O humorista paranaense Serginho Lacerda é o convidado desta semana do Potter Entrevista, da Rádio Gaúcha. Na conversa com Luciano Potter, ele relembra os 15 anos fazendo shows para plateias vazias, a virada de chave em 2022 com um vídeo sobre paternidade e futebol, o processo de trazer crianças para o palco e a perda da mãe, em outubro de 2025, que colocou o humor à prova como ferramenta de sobrevivência.
Lacerda conta que a virada aconteceu depois de um show em Caxias do Sul, em agosto de 2024, com apenas 46 ingressos vendidos e 13 cortesias. Na volta para casa, pensou em desistir dos palcos e focar só nas redes. Foi o produtor Paulo quem o convenceu do contrário — e o humorista decidiu abandonar um público mais comportado que havia atraído com vídeos sobre paternidade para mostrar o pai que ele realmente é, com um tom mais debochado dentro de casa.
A partir daí, as crianças foram invadindo os shows — primeiro na plateia, depois no palco. Hoje, segundo ele, são os filhos que levam os pais aos teatros. E o humor voltado para elas mudou também sua forma de olhar para o próprio ofício.
— Qualquer humorista tinha que testar com criança antes de qualquer coisa. Se não for engraçado, não vai rolar — diz.
Na entrevista, Lacerda fala sobre os bloqueios que tomou no Instagram por piadas envolvendo crianças, o cuidado que passou a ter com o que corta do show para postar e a diferença entre o que se diz em cima do palco e o que se pensa fora dele.

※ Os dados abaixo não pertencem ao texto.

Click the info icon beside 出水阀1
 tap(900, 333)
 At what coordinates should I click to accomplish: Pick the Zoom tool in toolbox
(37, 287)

— A própria piada, quando a gente faz, de maneira alguma é realmente o que você pensa. Porque senão acaba não tendo nem graça. O mais engraçado é a gente tentar fugir do óbvio — afirma.

O humorista também aborda a morte da mãe, aos 63 anos, e o voo de Recife a Curitiba em que soube da notícia. Fala do luto que o humorista costuma não viver, do amigo Rafael Aragão, que perdeu a mãe exatamente um mês depois, e do filho Bento, que reagiu à sua maneira ao velório da avó.
— A gente tem que seguir. Por mais que a dor da mãe faltando seja algo que nunca vai suprir, a gente tem que seguir. Acho que o humorista tem um grande defeito, que é talvez não viver o luto — diz.